LONDON (Reuters) - Asia-focused mine developer Bluebird Ventures (BMV.L), with venture partner Southern Gold (SAU.AX), plans to reopen South Korean gold mines closed decades ago and is aiming for profits of around $100 per tonne, Bluebird’s CEO said.
The mines closed in the late 1960s and 1970s when the gold price was less than $140 an ounce, making them uneconomic, compared with more than $1,300 now.

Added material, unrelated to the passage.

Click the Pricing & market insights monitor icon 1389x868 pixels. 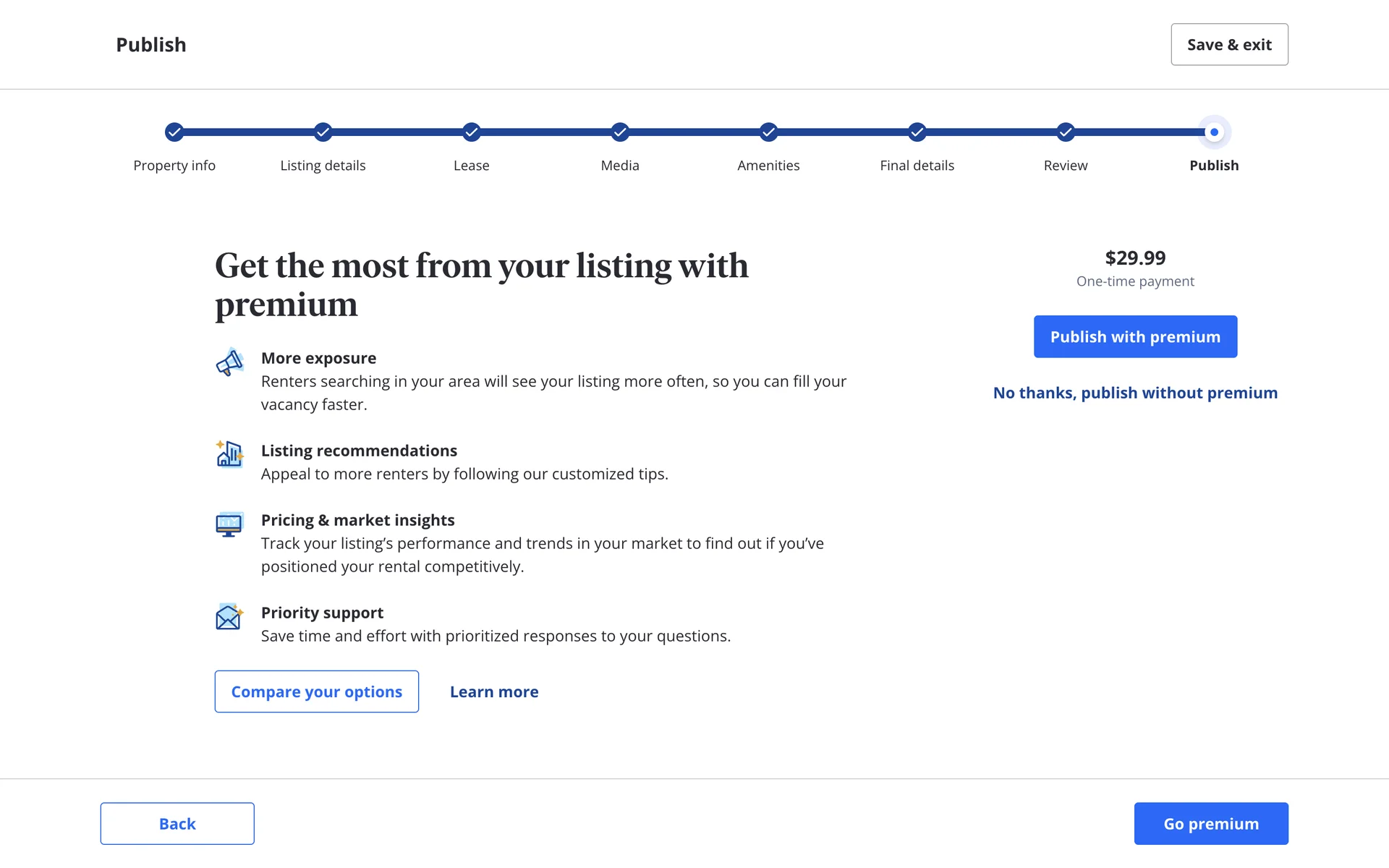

XAU=
Colin Patterson, CEO of Bluebird, said in an interview his focus was on the Gubong and Kochang mines, which are established assets, rather than exploration projects, making them more attractive to risk-averse London investors.
Bluebird’s London share price has risen nearly 9 percent this year as it added Kochang to plans which already included the Gubong mine.
Patterson said the company’s aim was to report on the feasibility of reopening the mines by the end of the second quarter and the joint venture agreement, making it the operator, would then be concluded.
Bluebird will then build a proof-of-concept plant with a view to a net profit of $100 a tonne, scaling up to 200 tonnes per day and eventually 1,000 tonnes per day.
Four years from now, Patterson said production should be 50,000 ounces per year.
“The broader aim is to be the pre-eminent mine developer in South Korea and to bring back to life the towns of Gubong and Kochang,” Patterson said.
Southern Gold this month issued a statement saying it was suspected that “much of the mineralisation that was considered waste in the 1970s is now likely economic”.